Congress appears unlikely to intervene in either the NIFA or ERS relocations for the time being, although House Democratic Whip Steny Hoyer, D-Md., and Democrats on the House Agriculture Appropriations Subcommittee, are fighting the move. The top Democrat on the panel, Sanford Bishop, D-Ga., is trying to insert a policy rider in the fiscal 2019 spending package for USDA to block the relocations, but Republicans are working to stop such a provision from being included.
Bishop and Hoyer, however, will be better positioned to head off Perdue’s plans should Democrats win control of the House in November, and it’s possible the FY19 spending bill won’t be finalized until December. Perdue said that while “Congress has an oversight responsibility, they don’t really have a micromanagement responsibility.”
Meanwhile, the chairman and top Democrat on the Senate Agriculture Committee are awaiting answers from Perdue on a series of questions about the ERS and NIFA plans. Chairman Pat Roberts, R-Kan., and ranking member Debbie Stabenow of Michigan are asking Perdue to explain the rationale for the plan and to turn over any cost-benefit analysis that has been done.
In a Sept. 7 letter to Perdue, the senators cited concerns by some stakeholders that a large number of employees will be unable to move, “causing a sharp loss of knowledgeable staff.”
“I absolutely guarantee you that most people will not move,” Ramaswamy said.
A USDA spokesperson, however, cited an email that Ramaswamy wrote in December 2017 to Senate and House Agriculture Committee staff, in which he recommended that the salary of the next director salary be increased. Ramaswamy received $179,700 per year for the six years he headed NIFA.
“I have spoken to a number of potential director candidates – universally they have said that it would be tough for them to move to Washington, D.C., considering the cost and low salary (the average dean makes significantly more than $100,000 more per year in salary alone!),” Ramaswamy said in the email.

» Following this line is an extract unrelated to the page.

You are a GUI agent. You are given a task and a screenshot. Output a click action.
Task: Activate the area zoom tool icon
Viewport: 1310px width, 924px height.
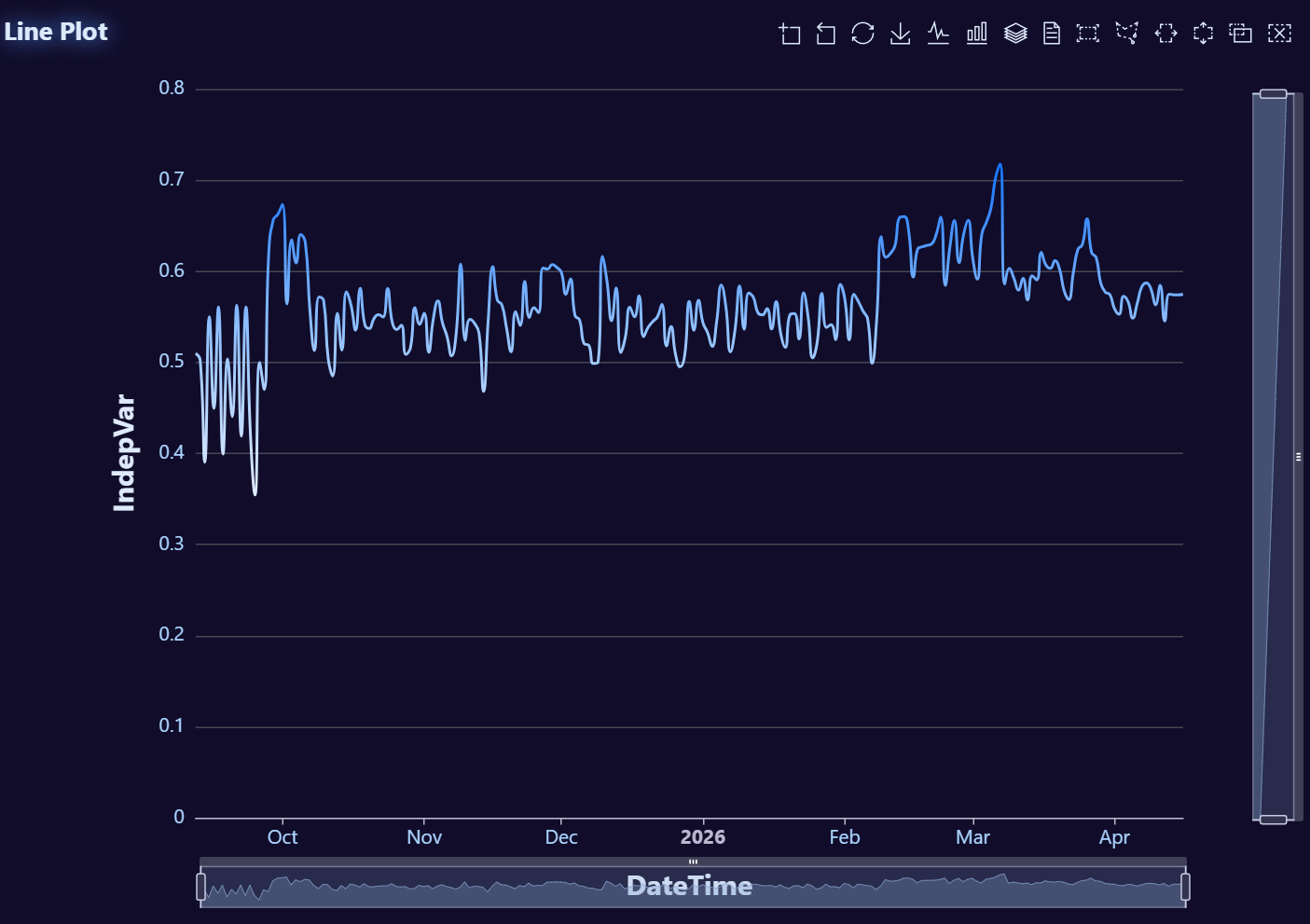coord(790,34)

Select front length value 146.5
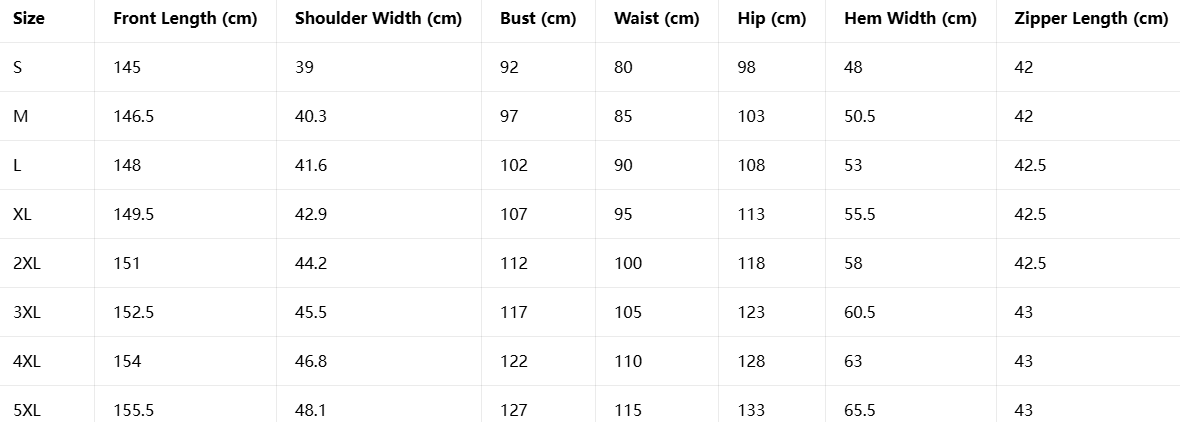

“Certainly, if the cost of living would be of concern for the director at that salary, it would be of concern to rank-and-file employees of NIFA as well,” the spokesperson said. “This is precisely one of the reasons we listed when we announced the ERS and NIFA move – the cost of living. It would appear that Dr. Ramaswamy agrees with us on that point.”
Ramaswamy, however, said, he was speaking only of the director’s position. His email noted that the base Senior Executive Service salary was $190,270.
“The NIFA director position must be eligible for cost-of-living and performance raises and performance bonuses, similar to what is recommended for career SES staff,” Ramaswamy said, adding that he had spoken to someone interested in the director position who told him the salary was a “deal-breaker.”
“Neither NIFA nor ERS has any serious issues with recruitment or retention,” said Catherine Woteki, formerly the chief scientist and undersecretary for research, education and economics at USDA. She’s now on the faculty of Iowa State University’s Department of Food Science and Human Nutrition.